BEGIN Passage for review
This research project will investigate if mechanisms driving cardiometabolic disease (CMD) can be detected during fetal life.
We aim to determine the effects of known maternal and fetal genetic variants and protein biomarkers associated with CMD on fetal growth and blood flow during pregnancy. We hypothesize that genetic variants and protein biomarkers associated with CMD will cause early changes in the intrauterine environment, the fetal growth potential, as well as the maternal and fetal vessels, ultimately leading to altered fetal growth and blood flow.
Fetal growth and cardiometabolic diseases – an in-depth evaluation of the underlying genome, transcriptome, and proteome.
Throughout pregnancy an interplay between both maternal and fetal genetic, environmental, and physiologic factors takes place – all affecting the growth of the fetus and ultimately the weight of the newborn baby. The weight of the newborn is known to have a substantial impact on future health, as previous studies have demonstrated a significant association between both high and low birth weight and increased risk of CMD later in life. The mechanisms driving this association are complex and not yet fully disclosed.
END Passage for review
BEGIN Supplied records
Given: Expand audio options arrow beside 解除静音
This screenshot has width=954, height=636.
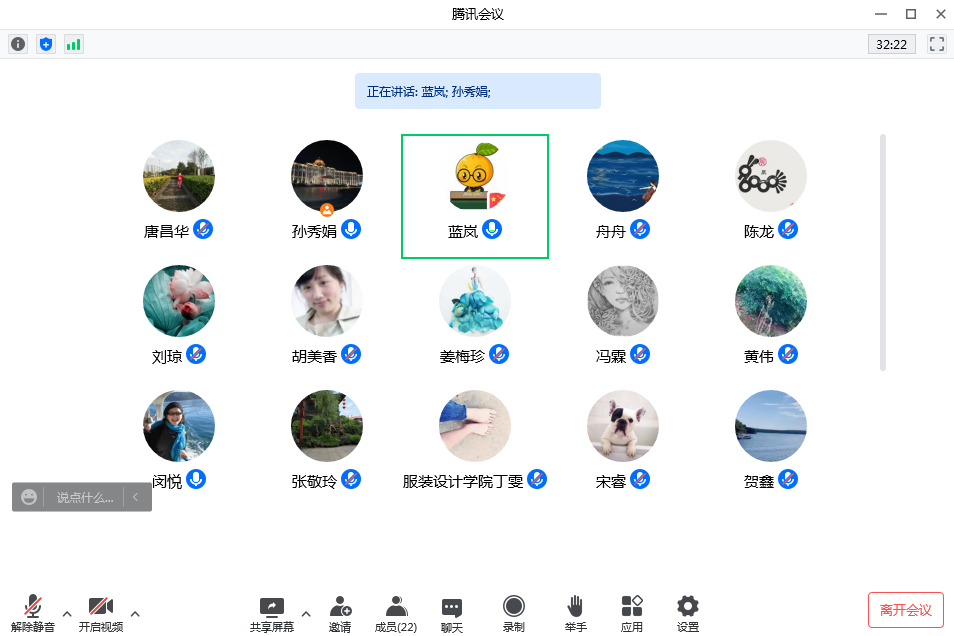Looking at the screenshot, I should (x=67, y=613).
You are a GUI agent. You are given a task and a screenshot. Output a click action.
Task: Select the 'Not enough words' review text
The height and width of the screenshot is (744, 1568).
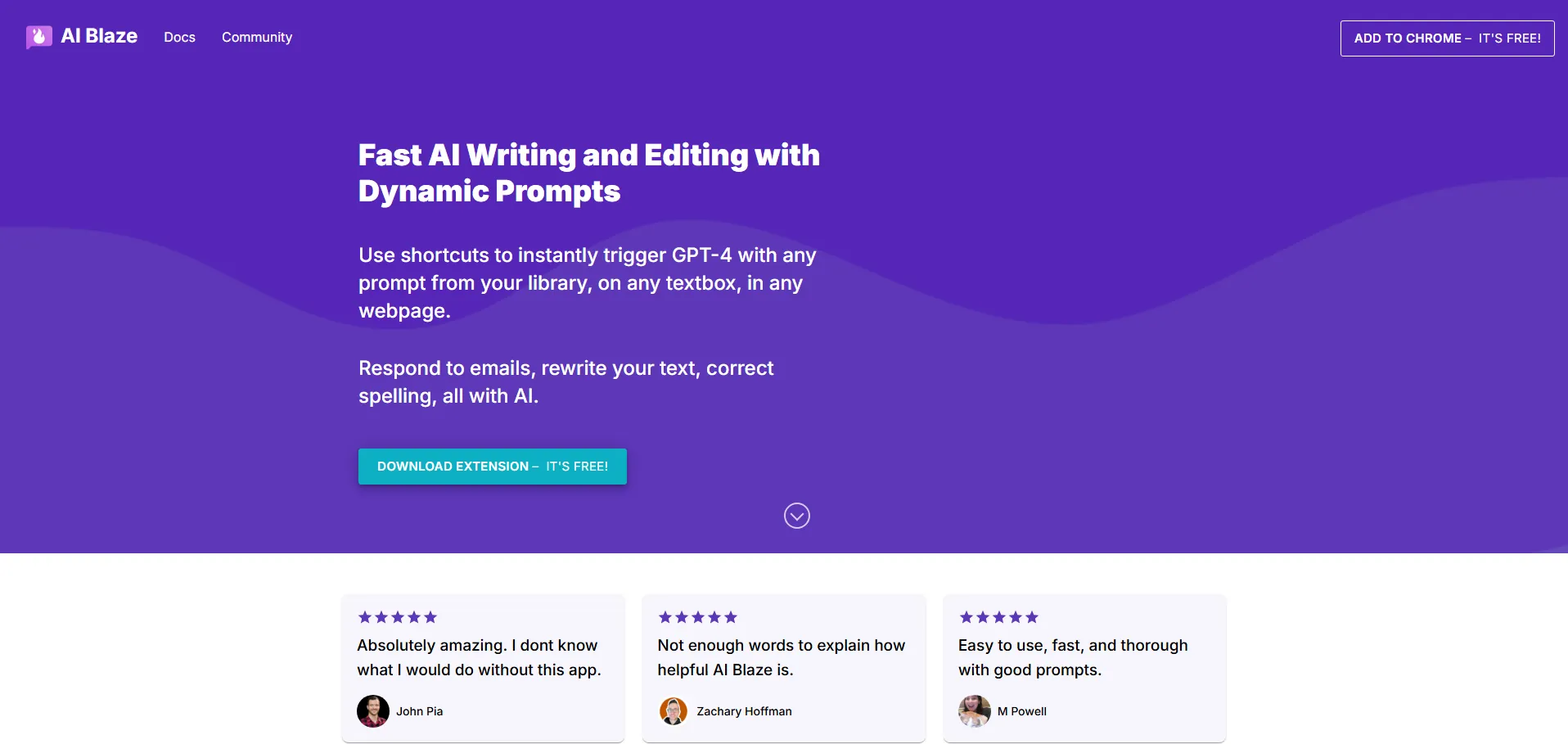pyautogui.click(x=781, y=657)
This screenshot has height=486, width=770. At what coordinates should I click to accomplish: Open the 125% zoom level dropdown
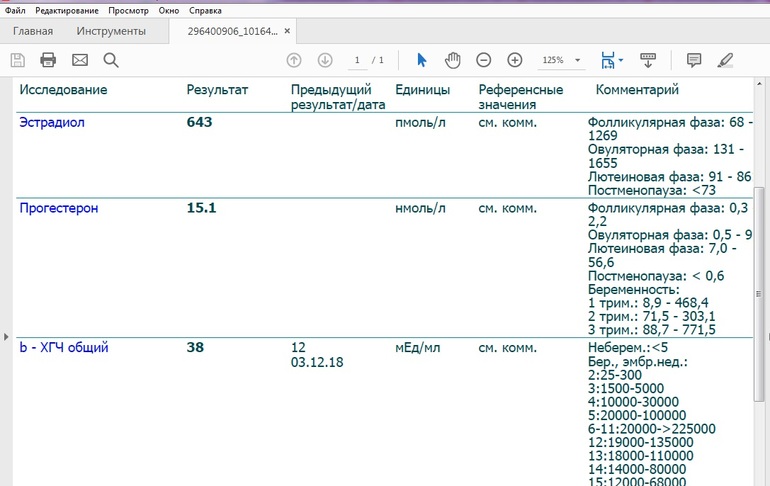point(577,61)
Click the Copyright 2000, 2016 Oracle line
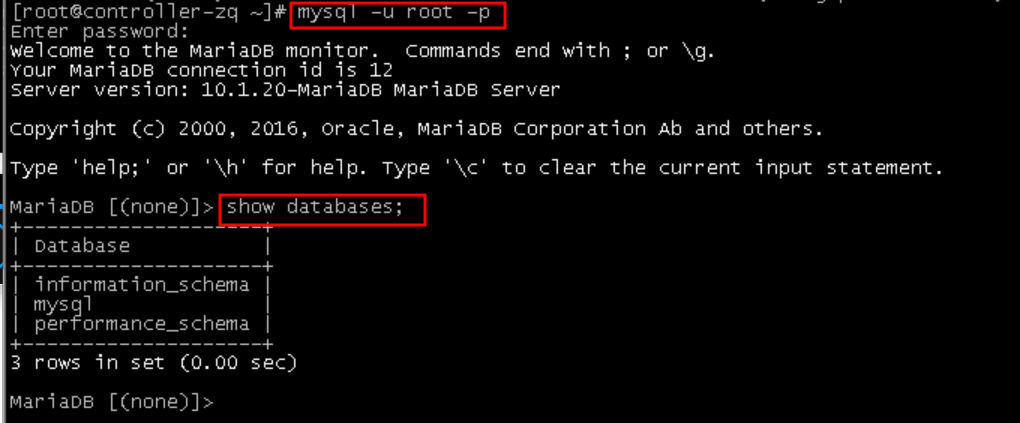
END Supplied records
Reproduce the fetal growth passage word for word, beginning at "We aim to determine" and stopping after "and blood flow.". The data stand apart from the fetal growth passage.

We aim to determine the effects of known maternal and fetal genetic variants and protein biomarkers associated with CMD on fetal growth and blood flow during pregnancy. We hypothesize that genetic variants and protein biomarkers associated with CMD will cause early changes in the intrauterine environment, the fetal growth potential, as well as the maternal and fetal vessels, ultimately leading to altered fetal growth and blood flow.